Saved entries:
- - - -

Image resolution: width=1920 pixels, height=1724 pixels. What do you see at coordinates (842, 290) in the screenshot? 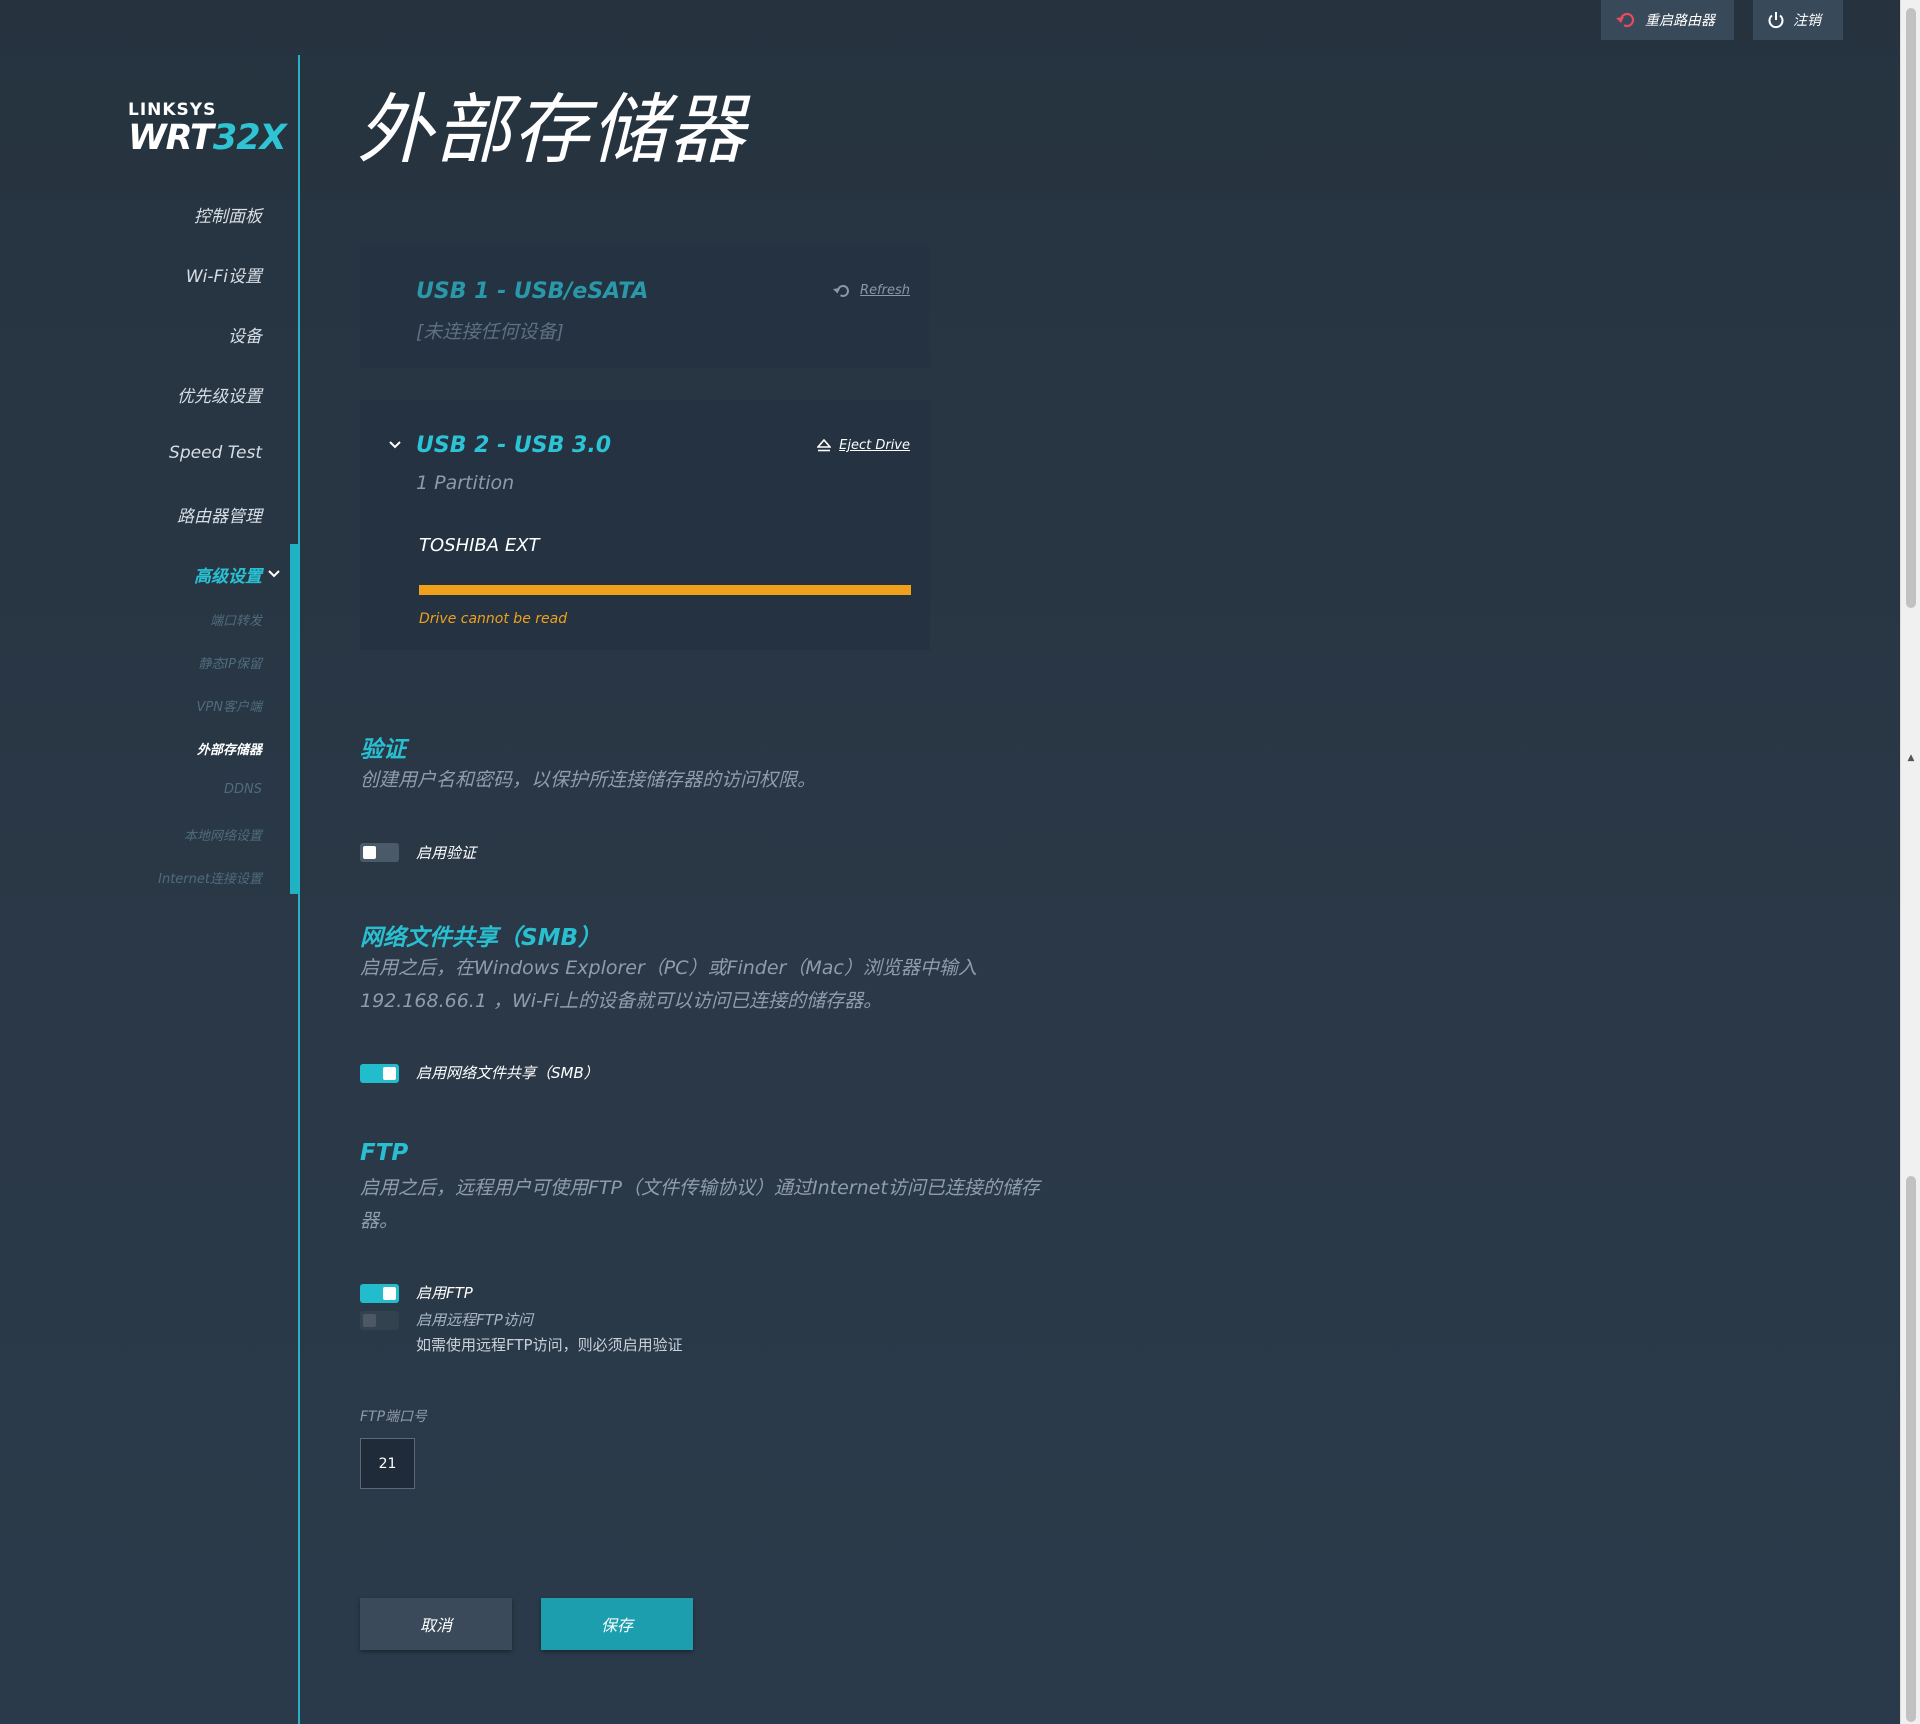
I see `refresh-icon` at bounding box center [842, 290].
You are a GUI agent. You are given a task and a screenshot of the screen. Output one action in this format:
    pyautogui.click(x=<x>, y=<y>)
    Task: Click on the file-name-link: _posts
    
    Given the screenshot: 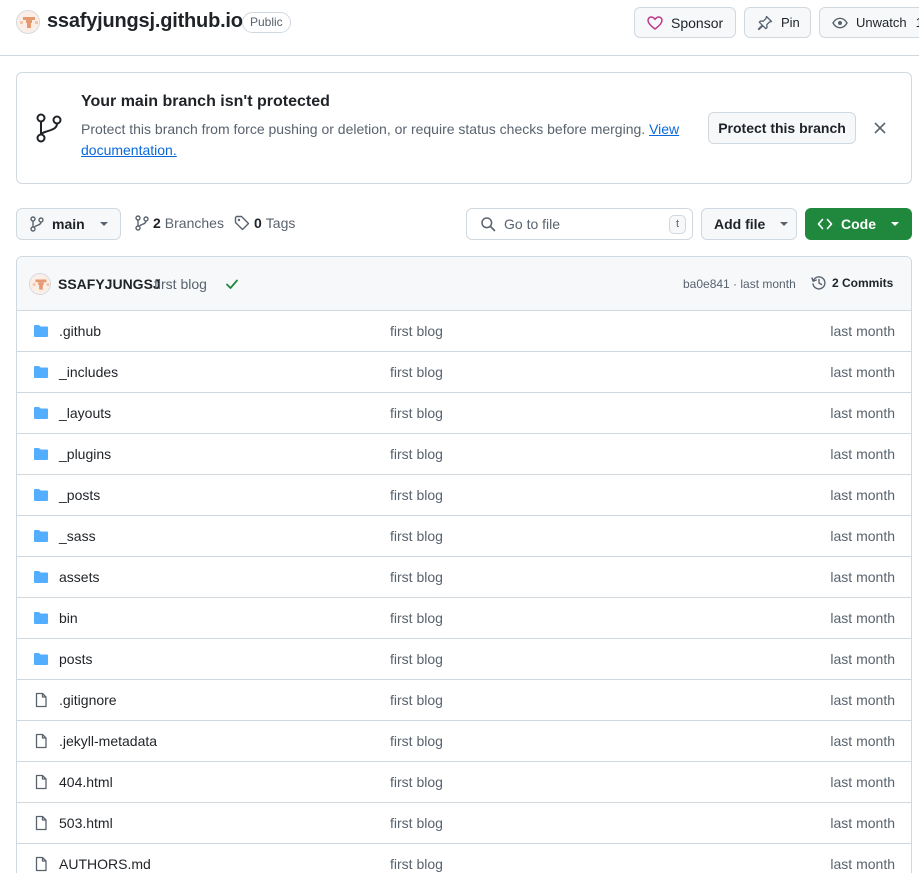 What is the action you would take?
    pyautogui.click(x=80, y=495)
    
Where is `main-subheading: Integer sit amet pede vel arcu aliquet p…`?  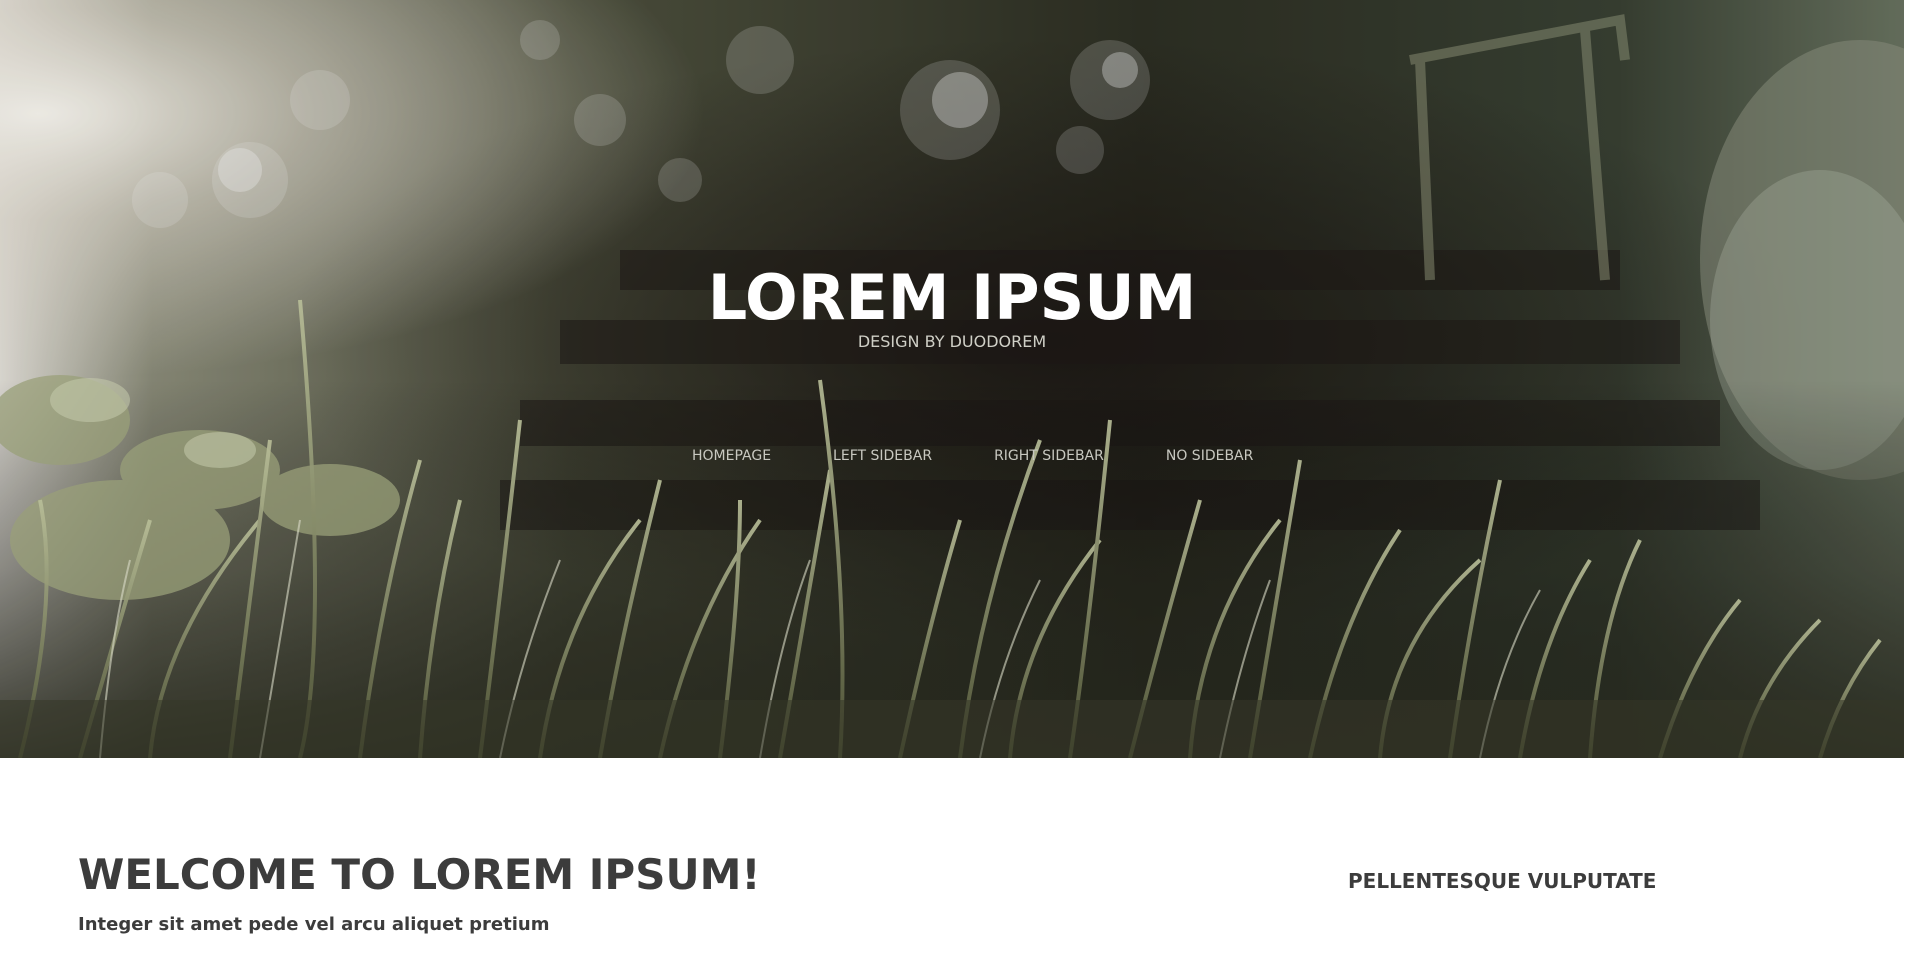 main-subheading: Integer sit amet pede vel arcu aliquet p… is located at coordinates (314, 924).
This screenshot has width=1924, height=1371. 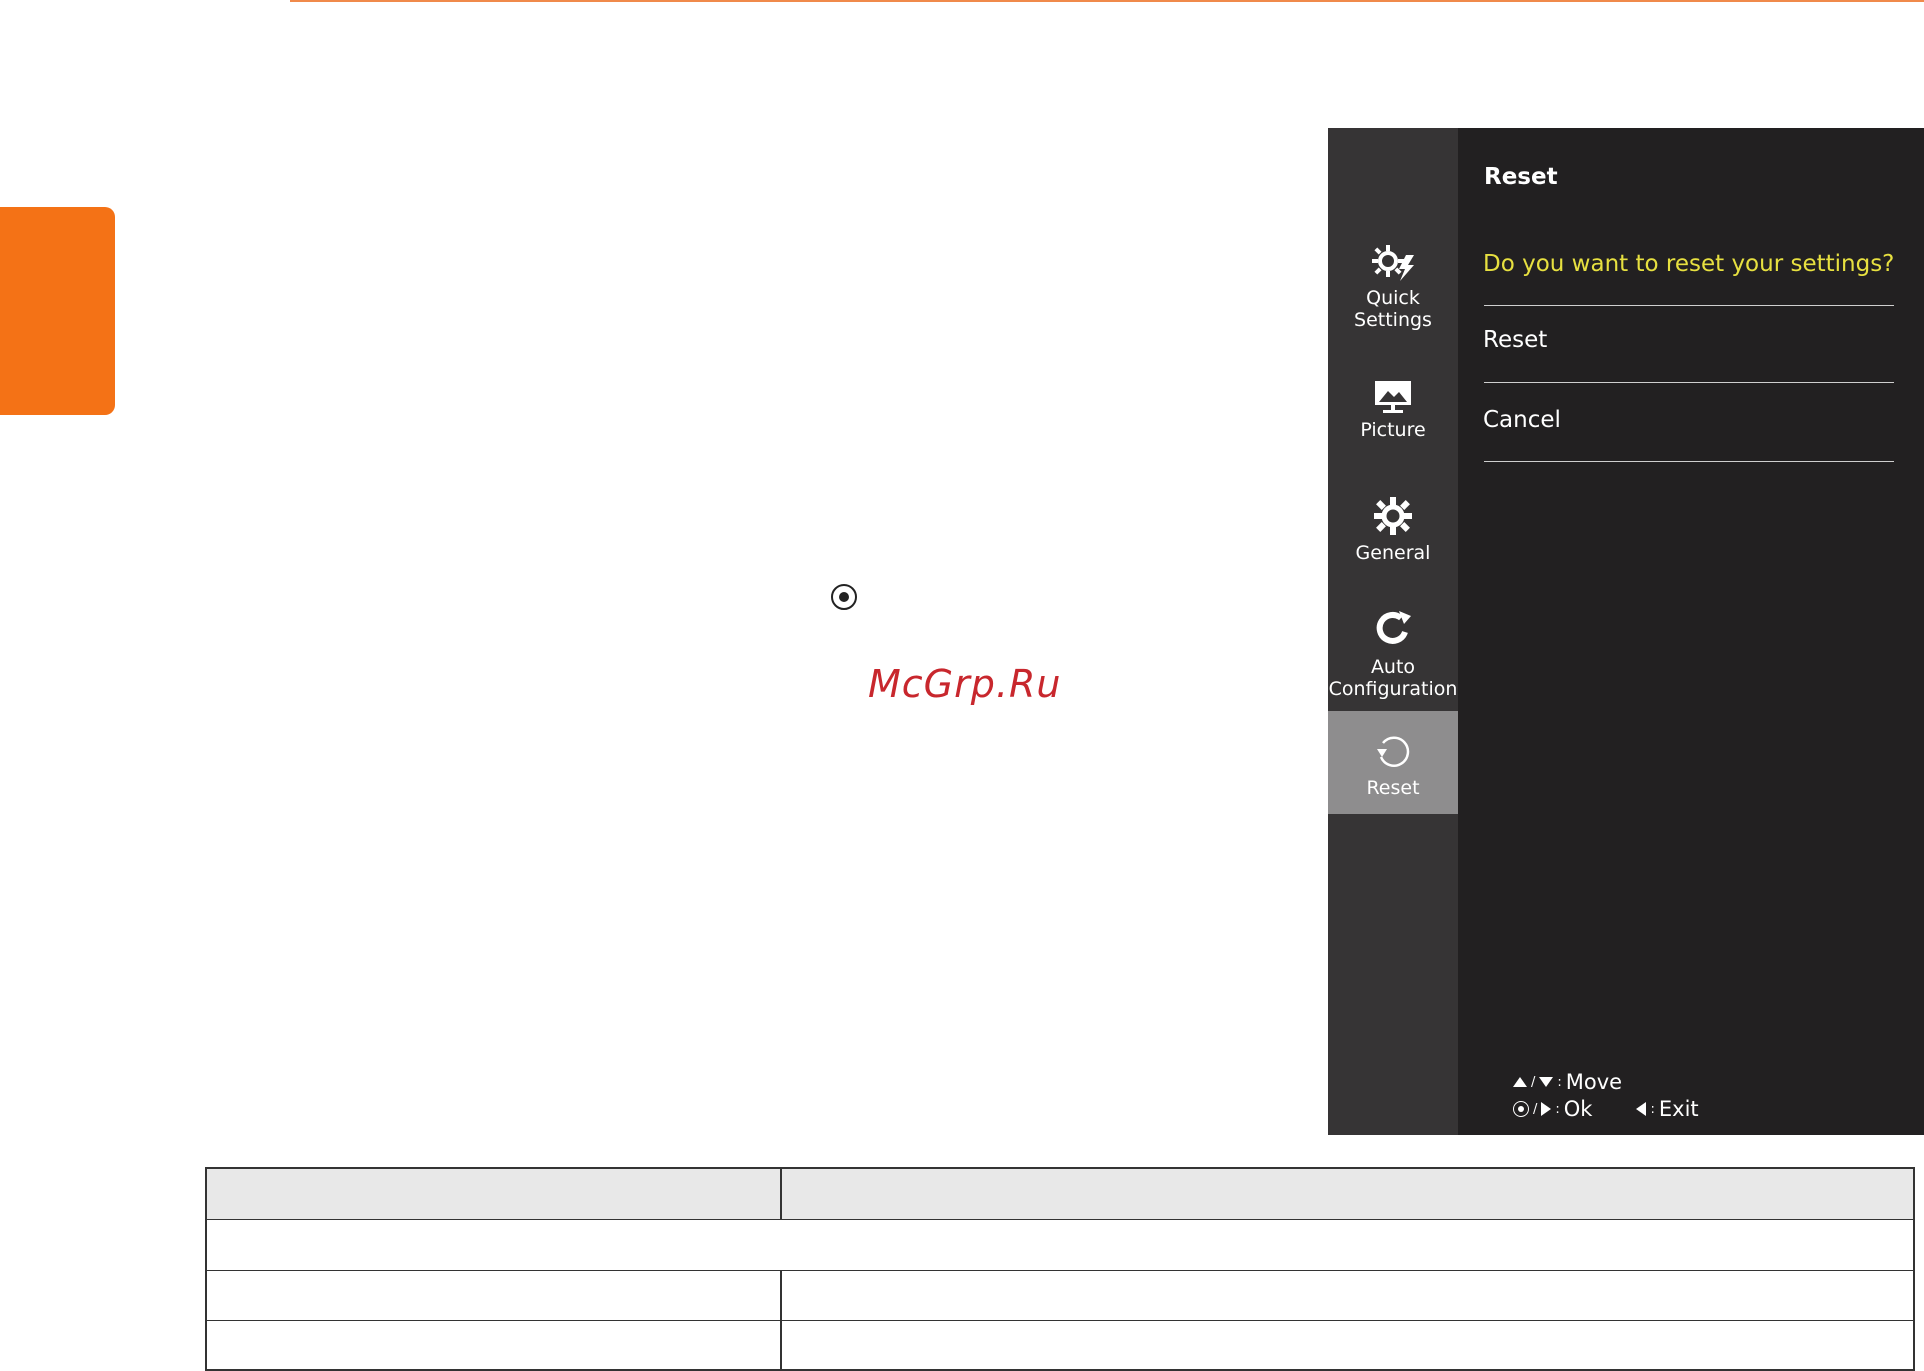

- - - -

TASK OBJECTIVE: Reproduce everything from the start of the items down to the line containing "center [842, 290].", keeping it word for word. Leave the pictures out of your copy.

ANSWER FOR THIS EXERCISE:
Image resolution: width=1920 pixels, height=1724 pixels. What do you see at coordinates (842, 290) in the screenshot? 
I see `refresh-icon` at bounding box center [842, 290].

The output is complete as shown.